Sunday, October 03, 2004

What The Election Is REALLY About

Alan Caruba has some interesting things to say about our national sovereignty. And his point is that we know where Bush stands - he believes we are a sovereign nation with the right to defend ourselves, while we cannot be sure where Kerry stands - he has voted and stated opposing things.

Sovereignty turns on the issue of who’s in charge. Is it the American people through their elected representatives and executive branch? Or is it the United Nations through its General Assembly and its Security Council? Is it a Europe divided between nations such as France and Germany who oppose the war? Or is it the Europe supporting our war? That Europe includes Spain, Italy, Poland and others who were the captive nations of the former Soviet Union; nations who now savor their sovereignty, their freedoms. More than thirty nations around the world have become “a coalition of the willing.”

Caruba concludes:

On November 2nd, Americans will once again determine whether the United States of America is a sovereign nation or whether it will go the way of Europe where member nations of the European Union continue to cede their sovereignty to an organization of unelected bureaucrats. Clearly, our membership in the United Nations did not deter us from exercising our sovereign right of self-defense. Freedom comes at a price. If our history provides a template, it is likely this generation of Americans will vote to pay that price.

This is also my take on it.

Sunday Rant

Domestic Policy:
I'm really tired, tired, tired of the liberalies screaming about lost jobs out of one side of their mouths and then condemning Bush and Cheney's prior ties to big business. Just who do they think hires people in the largest numbers? Little businesses? Sorry. I'm an entrepreneur and I own a little business. It has one employee - me. I have more work than I can do, but I can't afford to hire anyone because a minimum wage worker is too inexperienced and unmotivated, and an experienced, motivated person costs more than I can afford. So I'll have to stay small for a while longer. But a bigger business than I have can hire more people and pay them better than I can. And giving tax breaks and incentives to big businesses will lead them to be more productive and to hire more people!

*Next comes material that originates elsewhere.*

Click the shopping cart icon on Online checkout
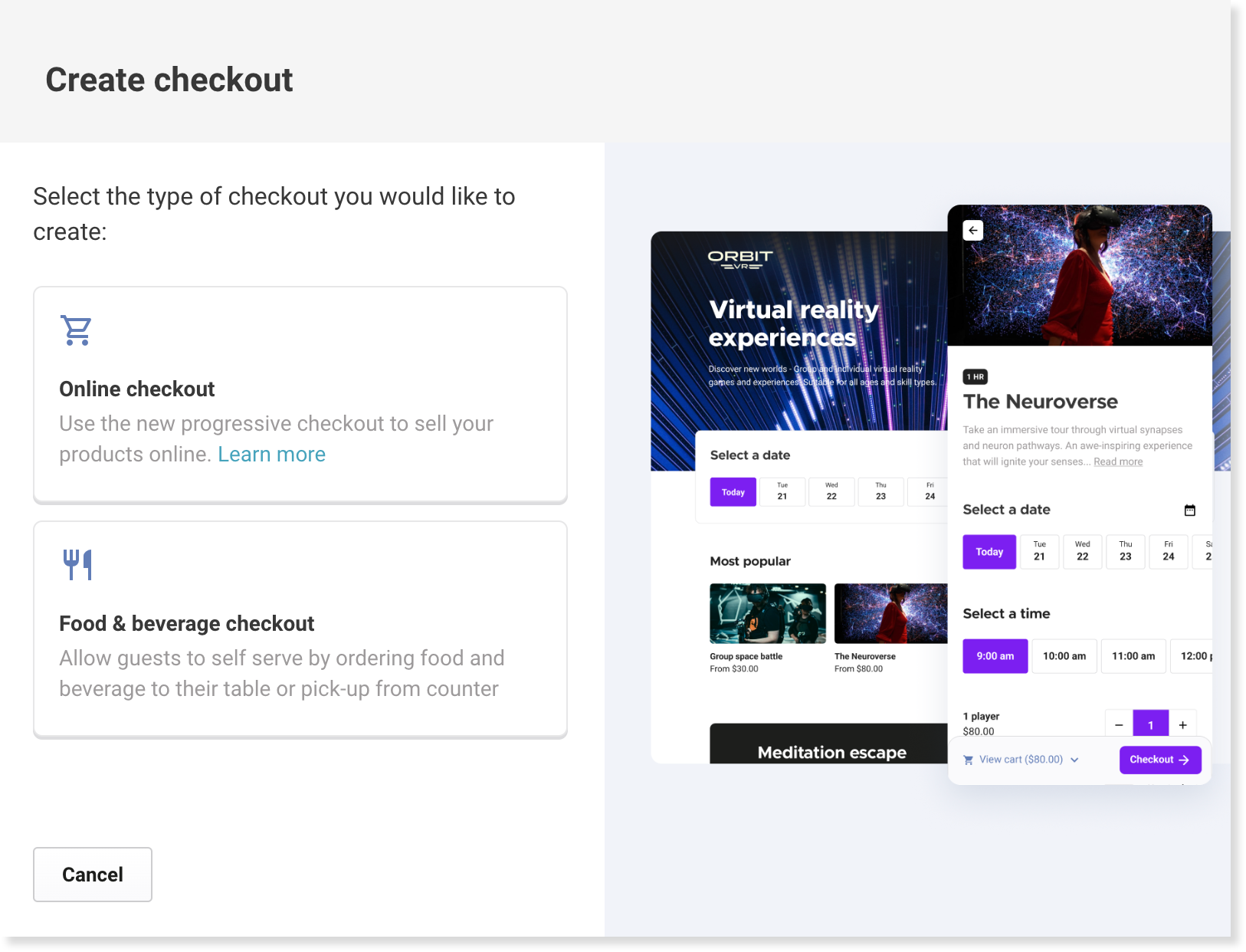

So what is the disconnect there?

Foreign Policy:
The USA has bailed France's tushie out twice in the last 90 years. We liberated Germany, and to a large part because of US pressure and policies, the Soviet Union was prevented from totally overrunning Europe and has collapsed. After WW II, it was the US Marshall Plan that bailed the Europeans out economically. We created and maintained the Berlin Air Lift - saving the Berliners from starvation. Europe - especially the French, the Germans, the Austrians, the Belgians, the Swiss and the Italians OWE us.

So what have they done? Undermined us whenever and whereever they could. Most recently, they profiteered from the Oil for Food Program, along with the oh-so-smug and arrogant failures at the UN.

And these are the people that the liberalies want us to get permission from to defend ourselves? We were attacked. The perps have been traced not only to Afghanistan, but support for the perps and assistance in training them has been traced to Iraq.

The UN published 17 resolutions against Iraq in the past 15 years. Like an ineffectual mother who keeps saying, "Junior, now stop that, it isn't nice. -- Junior, if you don't stop that, I'll have to put you in time out. -- Junior, how many times do I have to tell you not to do that. If you don't stop I'll tell your father when he comes home. -- Junior!! Don't you dare do that again! -- Junior! I warned you, now go stand in the corner for 15 minutes. -- JUNIOR!!" the UN kept telling Iraq to stop working with weapons of mass destruction. There was no doubt that there were WMDs, they were even used on their OWN people - the Kurds. Intelligence, later proven to be faulty, indicated nuclear development was going on. Acting under that information AND with the 17 UN resolutions behind us, we formed a coalition of 60 nations and invaded Iraq - justifiably.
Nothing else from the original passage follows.